::: Kaynak metin :::
Akça Koca Bey Fetihlerine Devam Ediyor
- GİRİŞ30.05.2024 09:21
- GÜNCELLEME31.05.2024 08:57
Adını Akça Koca Bey’den tevarüs eden şehirde yaşamanın bir faturası olduğu gibi ismini bu koca yürekli yiğitten alan bir kurumda görev yapmanın da insana yüklediği önemli sorumluluklar olduğunu düşünüyorum.
Kocaeli’nin incisi Kartepe’nin yarı beline gümüş kemer gibi nakşedilen Akçakoca Mesleki Teknik Anadolu Lisesi’nde bir ders esnasında gençlere Akça Koca’dan sual ettim. Aldığım az sayıdaki cevaptan memnun kalmayınca onları Akça Koca’nın kim olduğuna dair performans ödeviyle vazifelendirdim. Öğrencilerin kendi el yazısıyla kaleme aldıkları üçer beşer sayfalık metinler elime ulaştıkça bu derin bilinçsizlikten kaynaklanan içimdeki memnuniyetsizlik, yerini derin bir huzur ve mutluluğa terk etti.
:::
- _Görev açıklaması_
Akça Koca Bey hakkındaki metne göre yazarın öğrencilere neden performans ödevi verdiğini bir ile üç cümleyle açıklayın. Kayıtların bu çalışmayla hiçbir ilgisi yoktur.
::: Listelenen kayıtlar :::
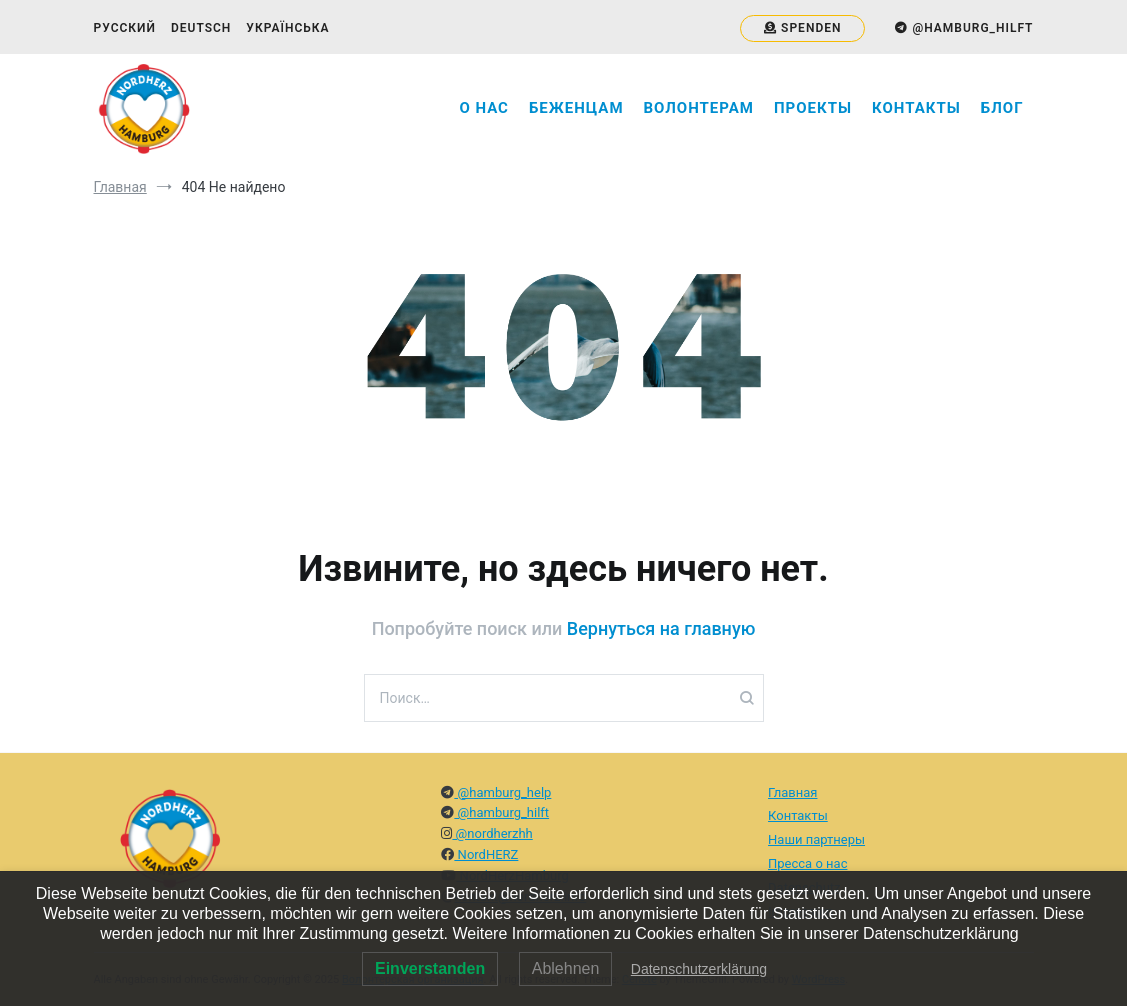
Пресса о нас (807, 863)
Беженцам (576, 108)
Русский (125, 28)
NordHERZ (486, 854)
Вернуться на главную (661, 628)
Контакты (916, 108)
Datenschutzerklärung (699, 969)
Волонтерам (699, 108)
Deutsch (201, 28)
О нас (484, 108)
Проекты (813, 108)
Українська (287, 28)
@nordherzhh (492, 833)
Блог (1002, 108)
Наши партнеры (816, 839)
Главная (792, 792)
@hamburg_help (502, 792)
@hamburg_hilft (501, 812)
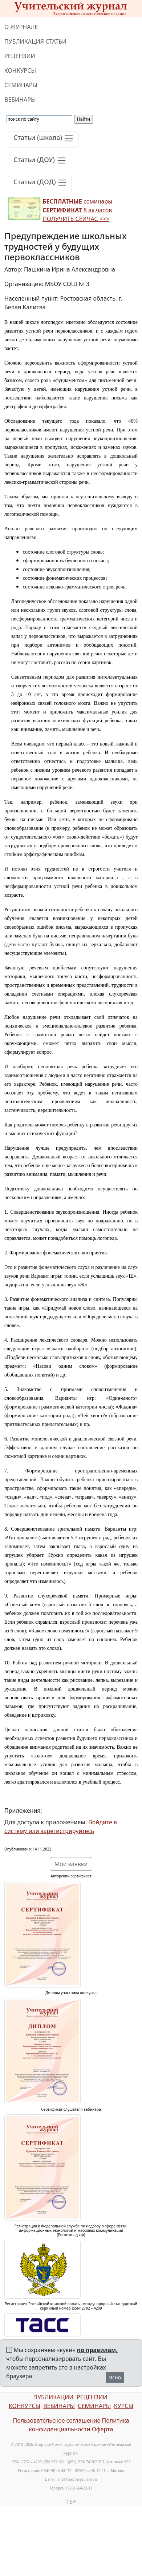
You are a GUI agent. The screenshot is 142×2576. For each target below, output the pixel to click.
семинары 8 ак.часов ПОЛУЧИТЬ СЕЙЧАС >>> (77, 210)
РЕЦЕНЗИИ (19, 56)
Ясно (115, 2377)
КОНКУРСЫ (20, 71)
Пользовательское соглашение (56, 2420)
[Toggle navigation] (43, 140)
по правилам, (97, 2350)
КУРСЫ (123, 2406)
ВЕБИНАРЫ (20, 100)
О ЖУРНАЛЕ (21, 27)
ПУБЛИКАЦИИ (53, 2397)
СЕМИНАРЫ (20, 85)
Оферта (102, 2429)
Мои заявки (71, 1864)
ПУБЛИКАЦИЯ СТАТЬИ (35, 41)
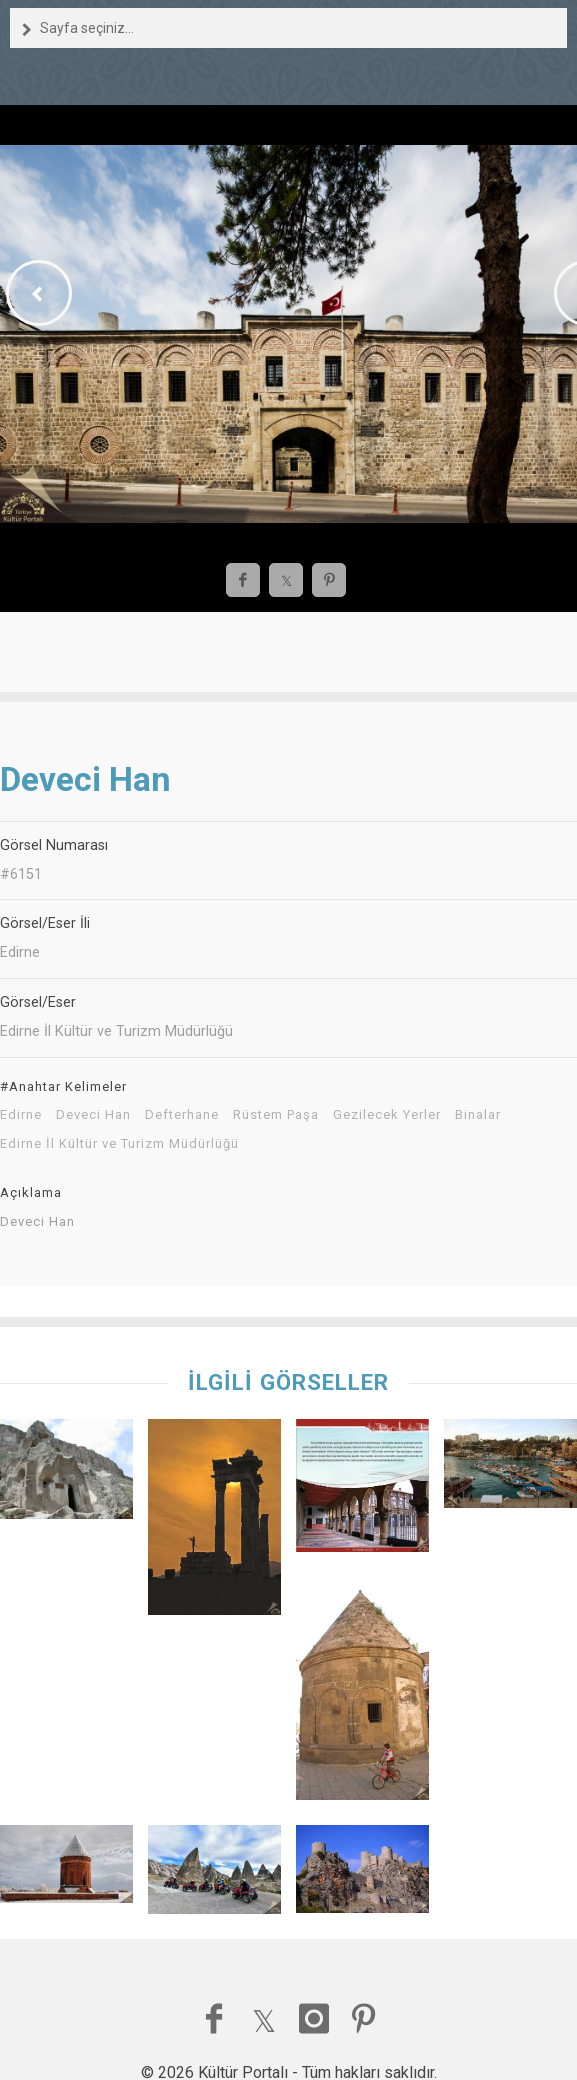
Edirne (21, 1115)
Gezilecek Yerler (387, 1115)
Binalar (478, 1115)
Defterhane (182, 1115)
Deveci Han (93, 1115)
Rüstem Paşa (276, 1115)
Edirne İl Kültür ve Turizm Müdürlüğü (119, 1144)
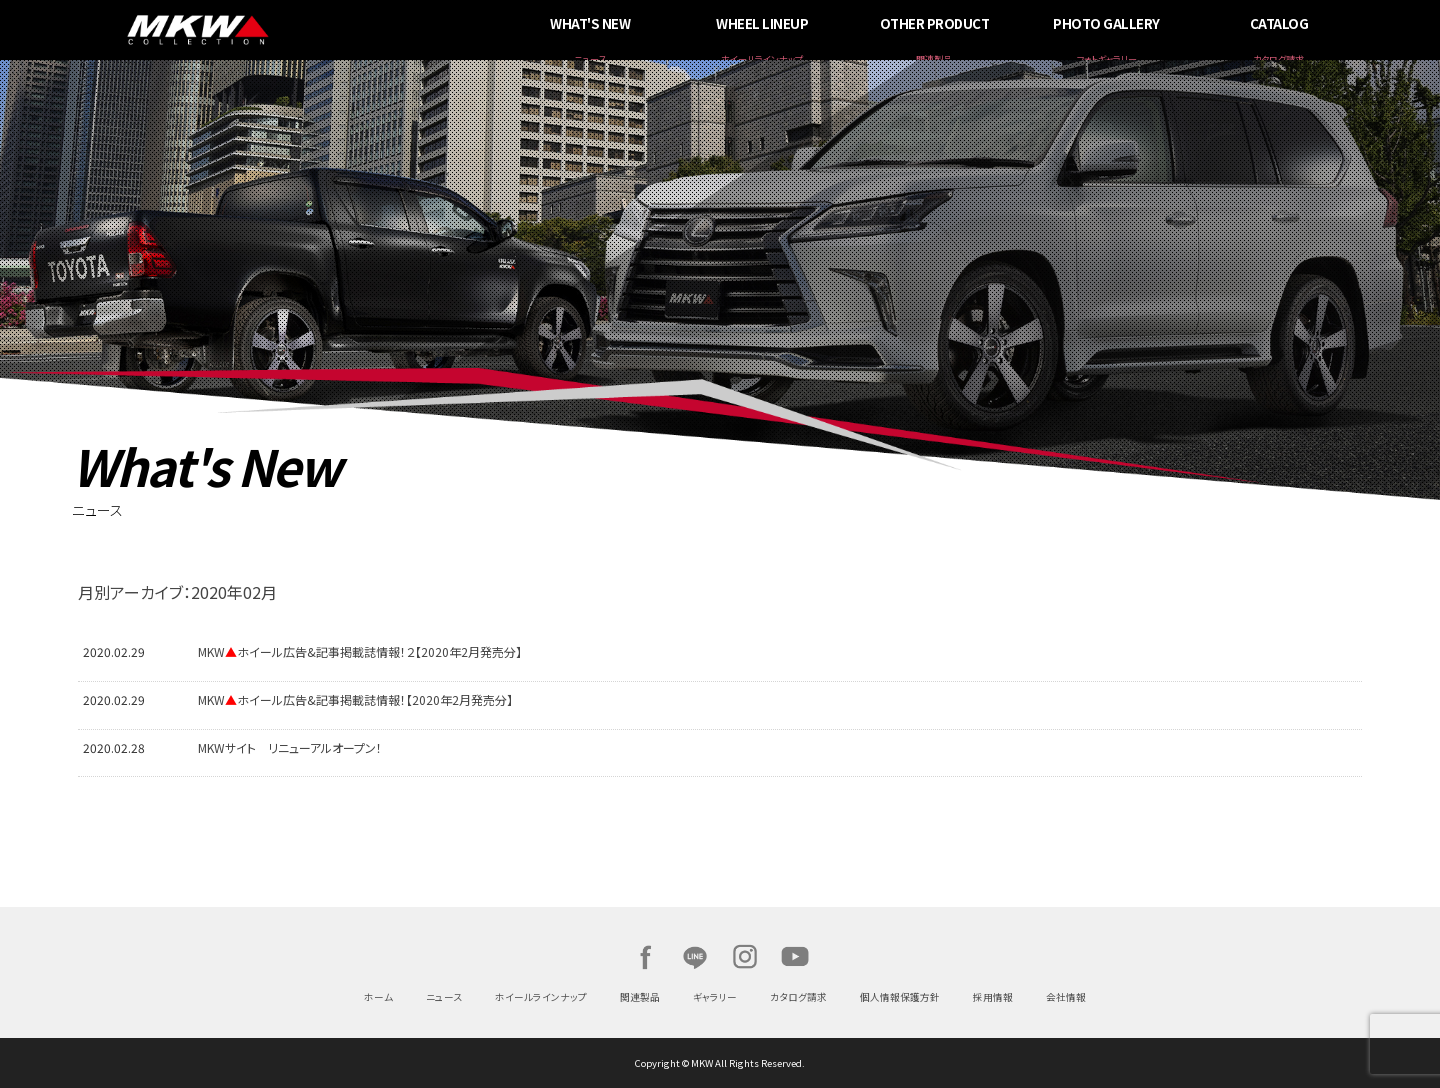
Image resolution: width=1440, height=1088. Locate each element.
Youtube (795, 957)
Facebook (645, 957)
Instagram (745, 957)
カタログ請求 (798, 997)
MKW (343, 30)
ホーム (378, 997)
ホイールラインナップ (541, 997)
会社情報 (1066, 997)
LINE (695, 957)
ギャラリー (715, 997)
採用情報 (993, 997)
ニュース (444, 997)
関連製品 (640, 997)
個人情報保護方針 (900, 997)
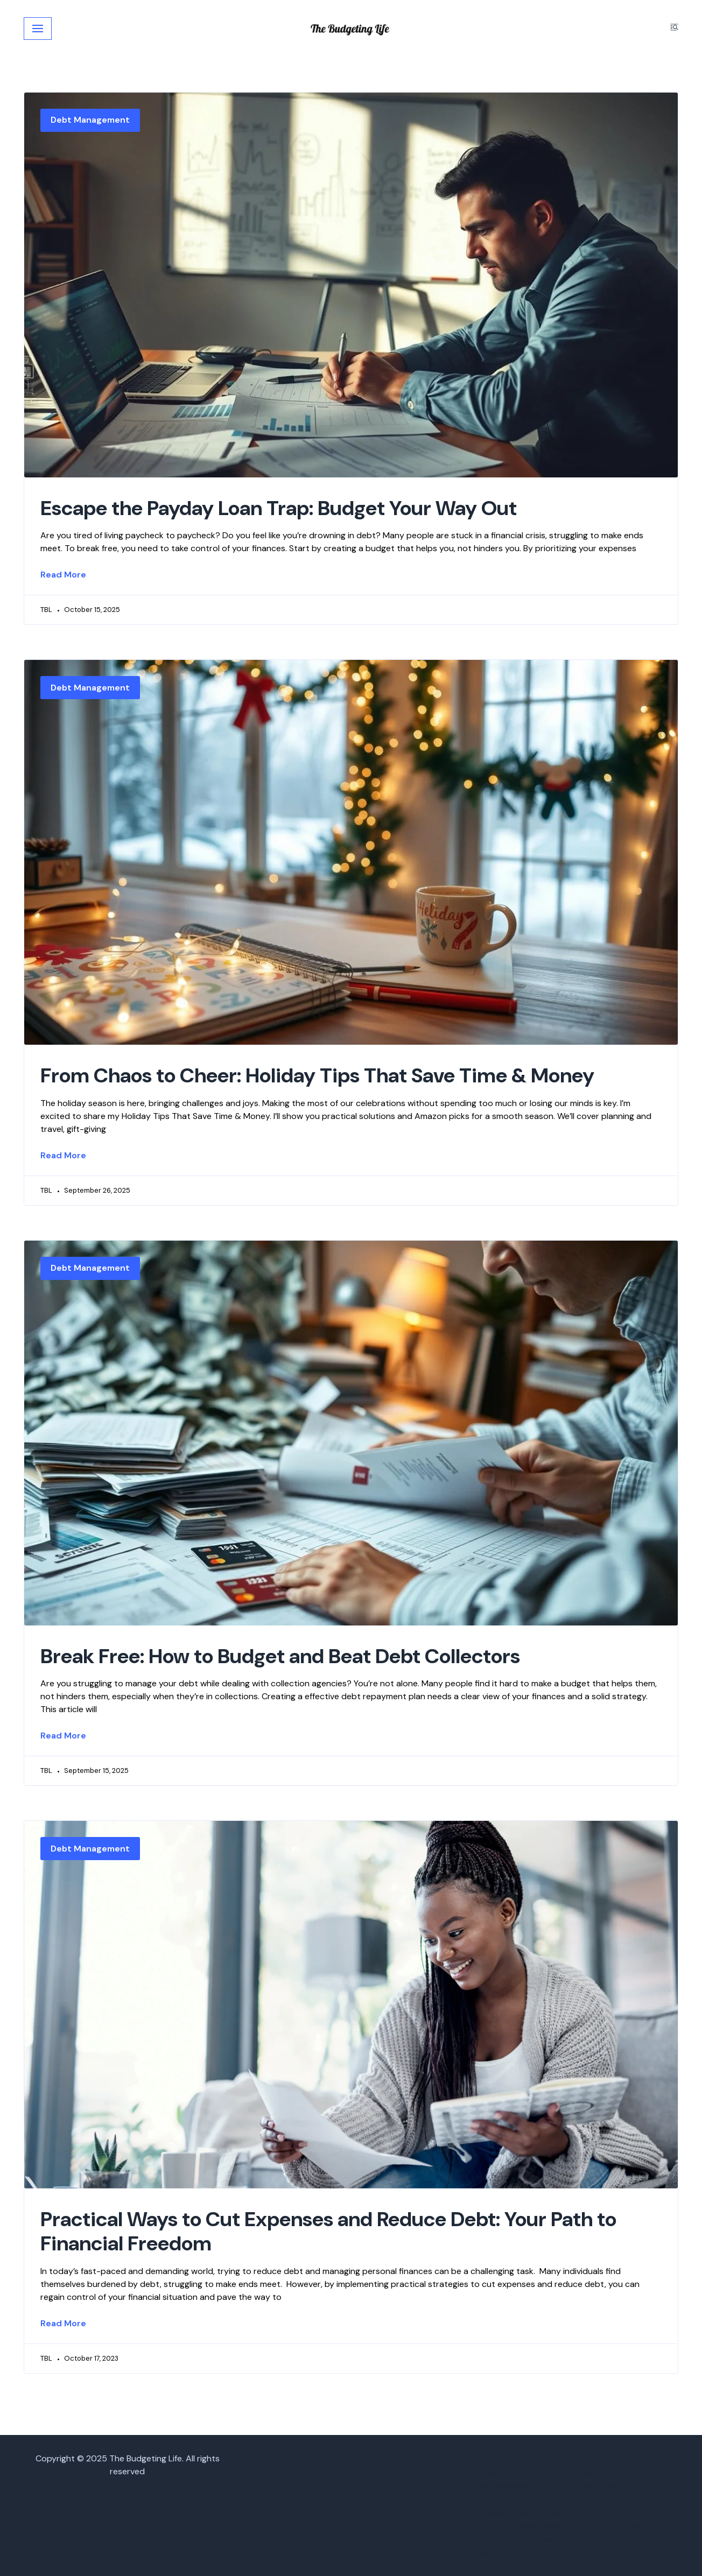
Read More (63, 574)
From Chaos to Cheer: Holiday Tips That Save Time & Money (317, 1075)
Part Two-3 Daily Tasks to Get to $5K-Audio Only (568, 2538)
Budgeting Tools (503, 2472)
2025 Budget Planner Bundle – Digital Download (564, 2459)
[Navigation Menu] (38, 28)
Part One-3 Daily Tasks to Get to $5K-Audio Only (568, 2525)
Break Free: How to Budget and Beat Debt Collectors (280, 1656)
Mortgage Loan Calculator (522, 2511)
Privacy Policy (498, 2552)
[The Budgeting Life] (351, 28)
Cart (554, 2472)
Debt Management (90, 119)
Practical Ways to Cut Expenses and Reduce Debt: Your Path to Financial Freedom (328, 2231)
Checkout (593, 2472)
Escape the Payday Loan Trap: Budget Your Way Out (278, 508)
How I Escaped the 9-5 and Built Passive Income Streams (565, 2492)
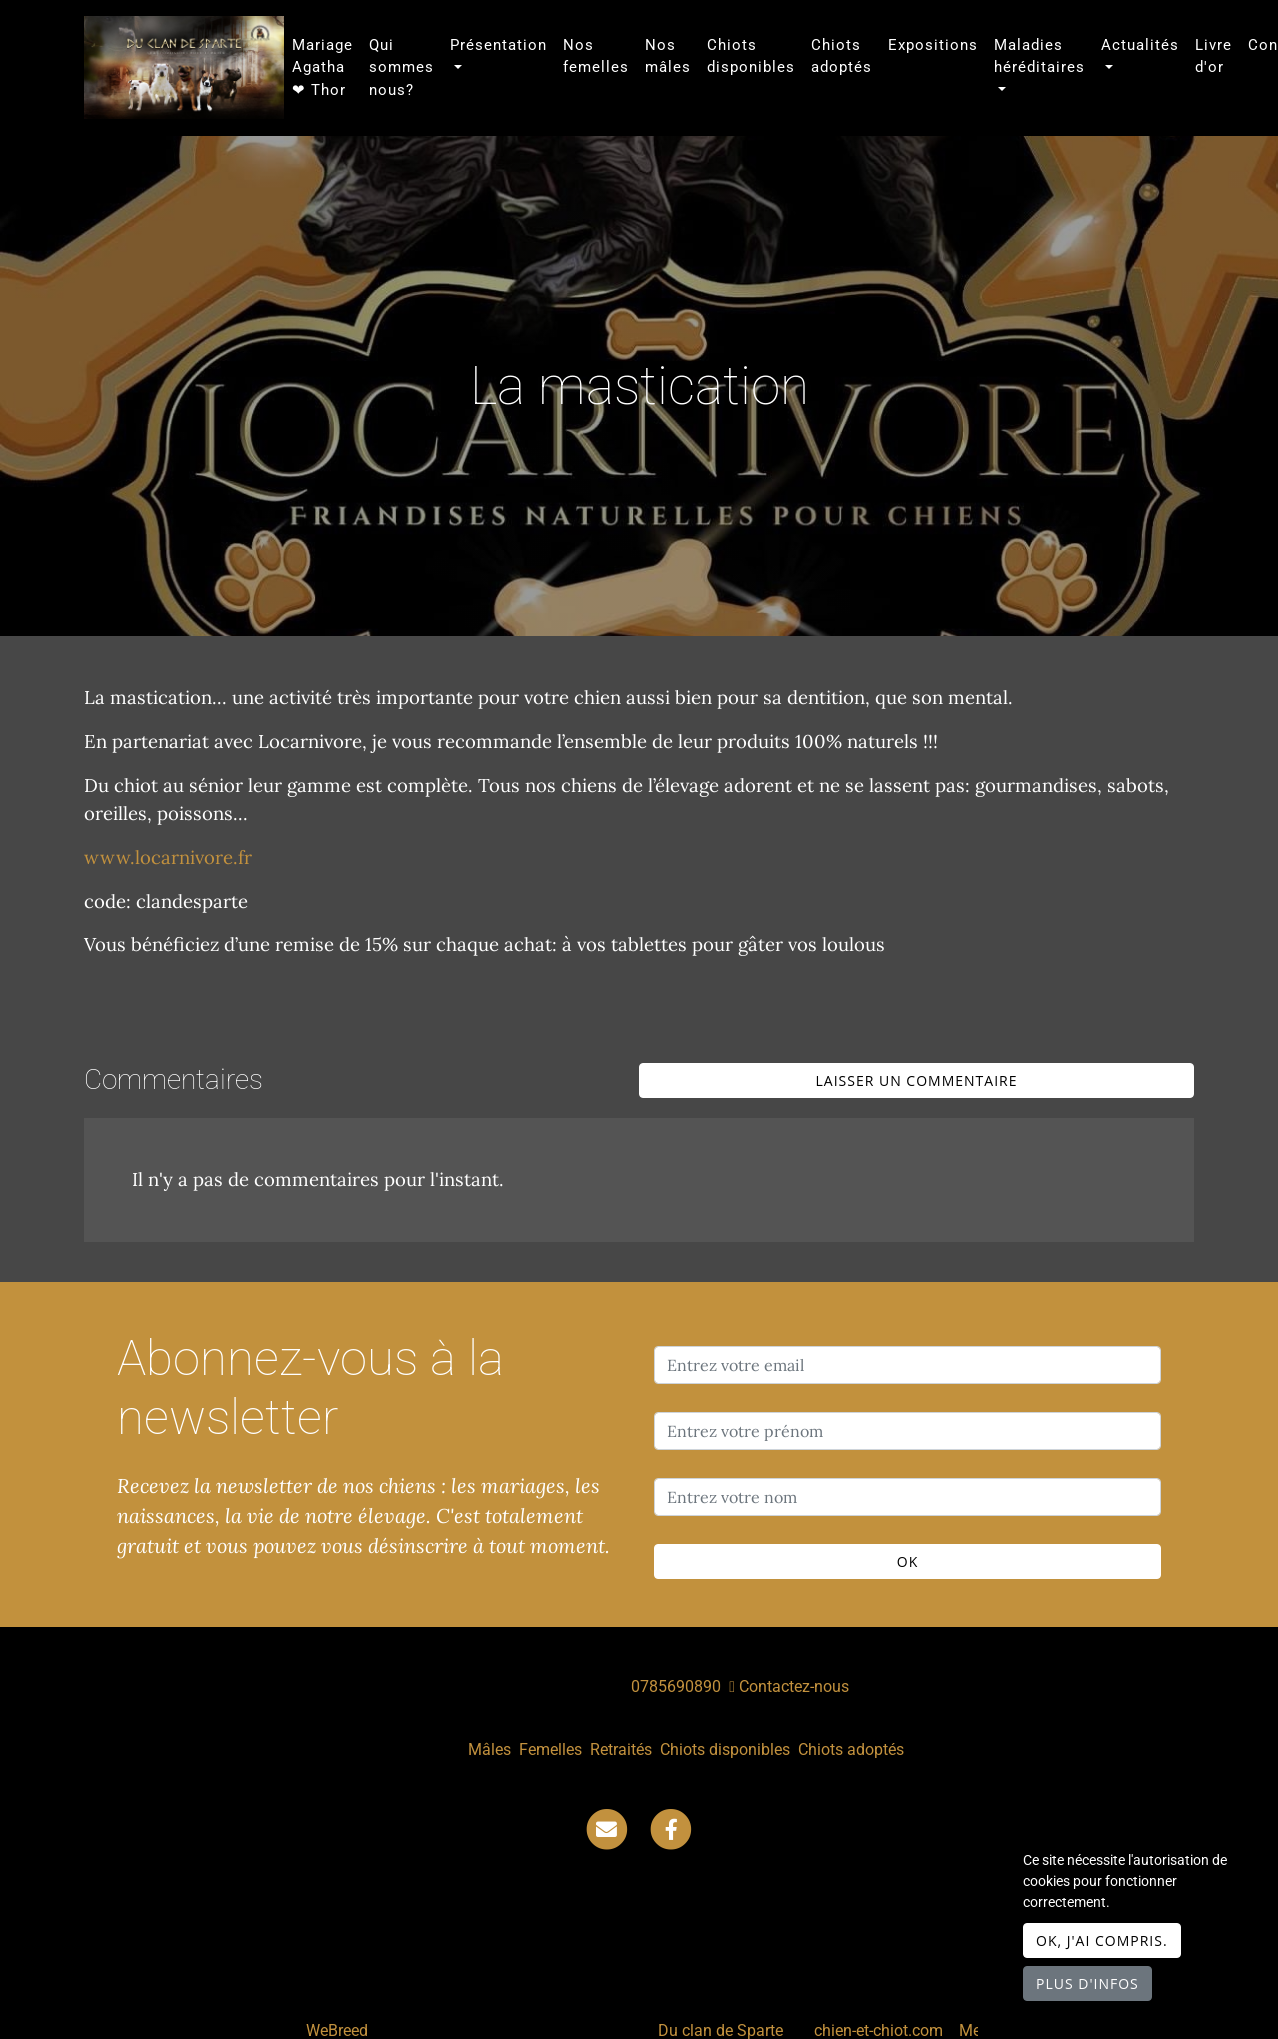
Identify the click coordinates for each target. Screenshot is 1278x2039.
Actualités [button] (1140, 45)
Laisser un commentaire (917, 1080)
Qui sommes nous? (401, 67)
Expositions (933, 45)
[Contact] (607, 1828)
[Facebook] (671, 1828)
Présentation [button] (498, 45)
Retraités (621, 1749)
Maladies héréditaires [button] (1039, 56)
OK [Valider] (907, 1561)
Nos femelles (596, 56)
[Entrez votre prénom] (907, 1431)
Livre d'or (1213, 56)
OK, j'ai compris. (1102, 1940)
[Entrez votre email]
:::
- _Görevin cevabı_
Yazar, ders sırasında gençlere Akça Koca'yı sorduğunda az sayıda cevap almış ve bu cevaplardan memnun kalmamıştır. Bu yüzden onları Akça Koca'nın kim olduğuna dair bir performans ödeviyle görevlendirmiştir.